In mathematics, a Riccati equation in the narrowest sense is any first-order ordinary differential equation that is quadratic in the unknown function. In other words, it is an equation of the form

$y'(x)=q_{0}(x)+q_{1}(x)\,y(x)+q_{2}(x)\,y^{2}(x)$ where $q_{0}(x)\neq 0$ and $q_{2}(x)\neq 0$ . If $q_{0}(x)=0$ the equation reduces to a Bernoulli equation, while if $q_{2}(x)=0$ the equation becomes a first order linear ordinary differential equation.

The equation is named after Jacopo Riccati (1676–1754).

More generally, the term Riccati equation is used to refer to matrix equations with an analogous quadratic term, which occur in both continuous-time and discrete-time linear-quadratic-Gaussian control. The steady-state (non-dynamic) version of these is referred to as the algebraic Riccati equation.

Conversion to a second order linear equation

The non-linear Riccati equation can always be converted to a second order linear ordinary differential equation (ODE): If

$y'=q_{0}(x)+q_{1}(x)y+q_{2}(x)y^{2}\!$ then, wherever $q_{2}$ is non-zero and differentiable, $v=yq_{2}$ satisfies a Riccati equation of the form

$v'=v^{2}+R(x)v+S(x),\!$ where $S=q_{2}q_{0}$ and $R=q_{1}+{\frac {q_{2}'}{q_{2}}}$ , because

$v'=(yq_{2})'=y'q_{2}+yq_{2}'=(q_{0}+q_{1}y+q_{2}y^{2})q_{2}+v{\frac {q_{2}'}{q_{2}}}=q_{0}q_{2}+\left(q_{1}+{\frac {q_{2}'}{q_{2}}}\right)v+v^{2}.\!$ Substituting $v=-u'/u$ , it follows that $u$ satisfies the linear 2nd order ODE

$u''-R(x)u'+S(x)u=0\!$ since

$v'=-(u'/u)'=-(u''/u)+(u'/u)^{2}=-(u''/u)+v^{2}\!$ so that

$u''/u=v^{2}-v'=-S-Rv=-S+Ru'/u\!$ and hence

$u''-Ru'+Su=0.\!$ A solution of this equation will lead to a solution $y=-u'/(q_{2}u)$ of the original Riccati equation.

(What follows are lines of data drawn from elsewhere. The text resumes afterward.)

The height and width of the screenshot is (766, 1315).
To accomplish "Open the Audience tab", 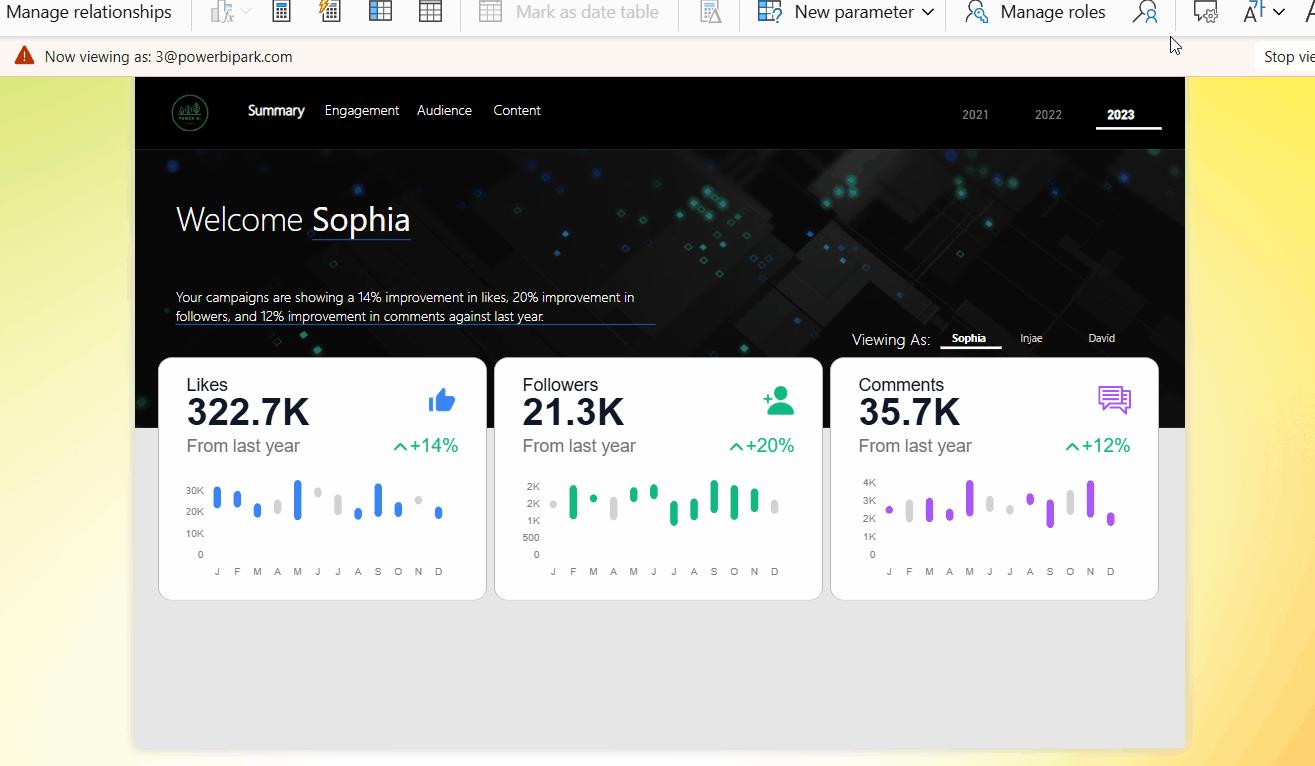I will tap(444, 110).
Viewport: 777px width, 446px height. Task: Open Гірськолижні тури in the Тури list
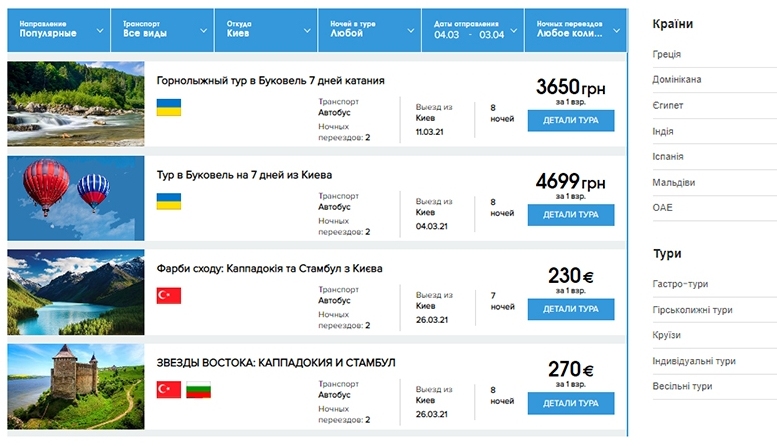click(x=692, y=310)
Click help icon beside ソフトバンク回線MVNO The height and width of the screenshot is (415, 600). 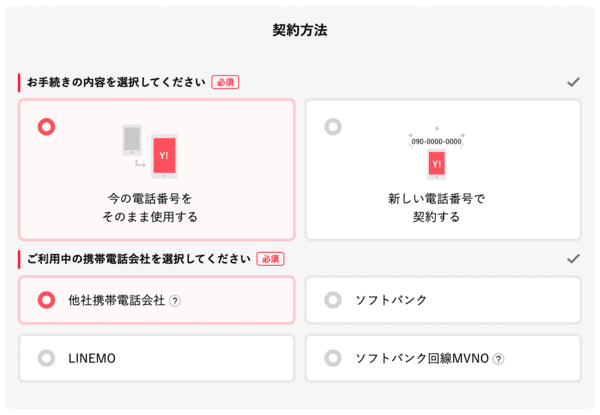[498, 358]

Application to the Schwarzian equation

An important application of the Riccati equation is to the 3rd order Schwarzian differential equation

$S(w):=(w''/w')'-(w''/w')^{2}/2=f$ which occurs in the theory of conformal mapping and univalent functions. In this case the ODEs are in the complex domain and differentiation is with respect to a complex variable. (The Schwarzian derivative $S(w)$ has the remarkable property that it is invariant under Möbius transformations, i.e. $S((aw+b)/(cw+d))=S(w)$ whenever $ad-bc$ is non-zero.) The function $y=w''/w'$ satisfies the Riccati equation

$y'=y^{2}/2+f.$ By the above $y=-2u'/u$ where $u$ is a solution of the linear ODE

$u''+(1/2)fu=0.$ Since $w''/w'=-2u'/u$ , integration gives $w'=C/u^{2}$ for some constant $C$ . On the other hand any other independent solution $U$ of the linear ODE has constant non-zero Wronskian $U'u-Uu'$ which can be taken to be $C$ after scaling. Thus

$w'=(U'u-Uu')/u^{2}=(U/u)'$ so that the Schwarzian equation has solution $w=U/u.$ The correspondence between Riccati equations and second-order linear ODEs has other consequences. For example, if one solution of a 2nd order ODE is known, then it is known that another solution can be obtained by quadrature, i.e., a simple integration. The same holds true for the Riccati equation. In fact, if one particular solution $y_{1}$ can be found, the general solution is obtained as

$y=y_{1}+u$ Substituting

$y_{1}+u$ in the Riccati equation yields

$y_{1}'+u'=q_{0}+q_{1}\cdot (y_{1}+u)+q_{2}\cdot (y_{1}+u)^{2},$ and since

$y_{1}'=q_{0}+q_{1}\,y_{1}+q_{2}\,y_{1}^{2},$ it follows that

$u'=q_{1}\,u+2\,q_{2}\,y_{1}\,u+q_{2}\,u^{2}$ or

$u'-(q_{1}+2\,q_{2}\,y_{1})\,u=q_{2}\,u^{2},$ which is a Bernoulli equation. The substitution that is needed to solve this Bernoulli equation is

$z={\frac {1}{u}}$ Substituting

$y=y_{1}+{\frac {1}{z}}$ directly into the Riccati equation yields the linear equation

$z'+(q_{1}+2\,q_{2}\,y_{1})\,z=-q_{2}$ A set of solutions to the Riccati equation is then given by

$y=y_{1}+{\frac {1}{z}}$ where z is the general solution to the aforementioned linear equation.